More than two years into the pandemic, researchers are still struggling to answer a crucial question about the virus: How long is someone with COVID-19 infectious? Though the question seems simple, the answer is anything but, scientists and infectious disease experts told Nature.
In December, the CDC trimmed its recommended isolation time for people with COVID-19 from 10 days to five, noting that most virus transmission occurs one to two days before symptom onset and two to three days after. However, scientists have pointed to mounting research that suggests people may be infectious well into the second week of their illness, according to the July 26 Nature report.
"The facts of how long people are infectious for have not really changed," Amy Barczak, MD, an infectious-disease specialist at Massachusetts General Hospital in Boston, told Nature. "There is not data to support five days or anything shorter than 10 days [of isolation]."

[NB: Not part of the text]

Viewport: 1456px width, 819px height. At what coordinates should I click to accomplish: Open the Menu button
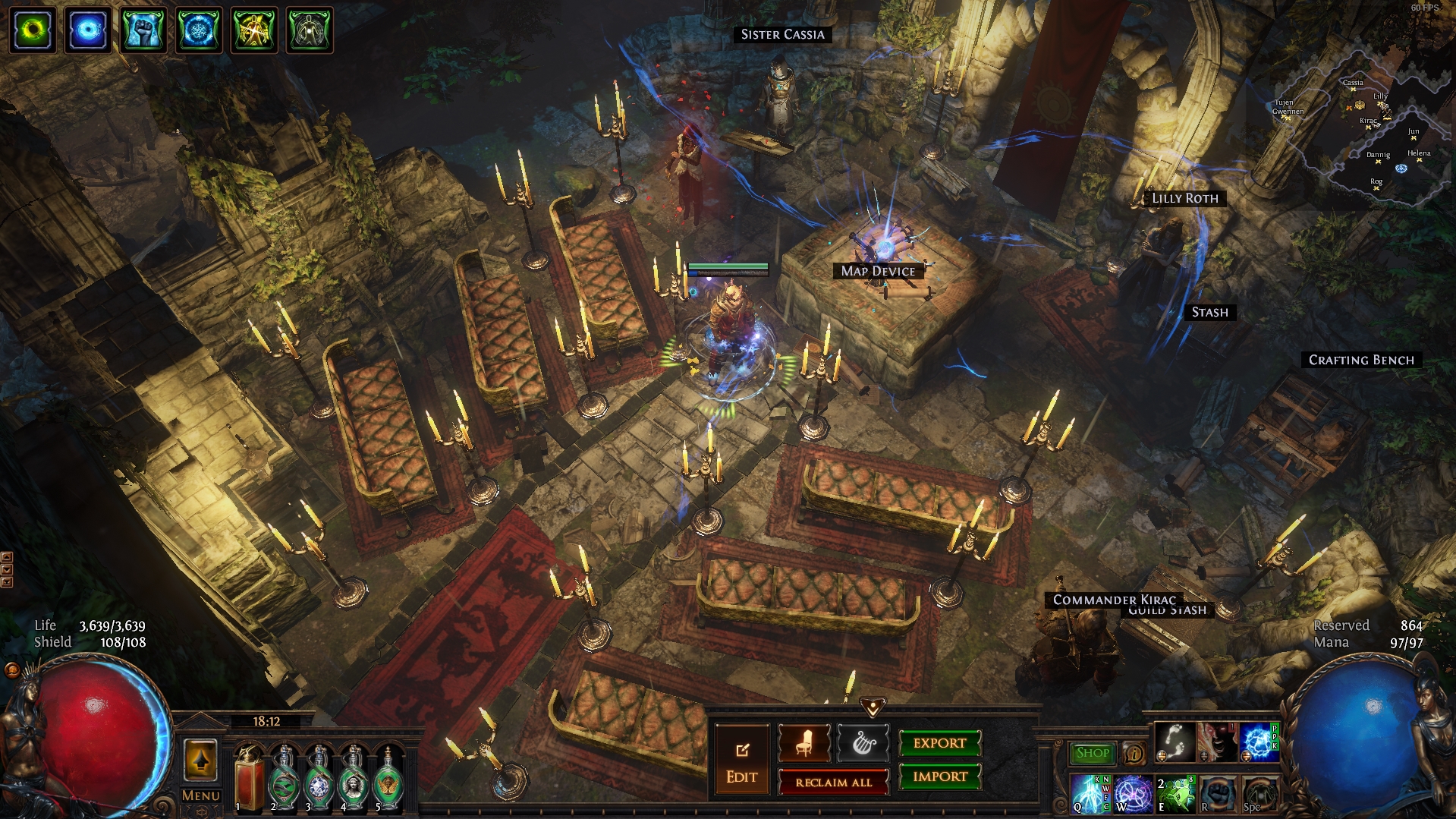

Various factors can affect how quickly SARS-CoV-2, the virus that causes COVID-19, clears from someone's system and they are no longer infectious. These factors include emerging variants, vaccination history and natural immunity, according to Benjamin Meyer, a virologist at the University of Geneva in Switzerland.
"We always think of it as a black and white thing … if somebody's infectious or not infectious — but in reality, it's a numbers game and a probability," he told Nature.
As a general rule of thumb, anyone still testing positive on a rapid antigen test, which detects proteins produced by an actively replicating virus, "shouldn't go out and interact closely with people who you don't want to be infected," Emily Bruce, PhD, a microbiologist and molecular geneticist at the University of Vermont in Burlington, told the publication.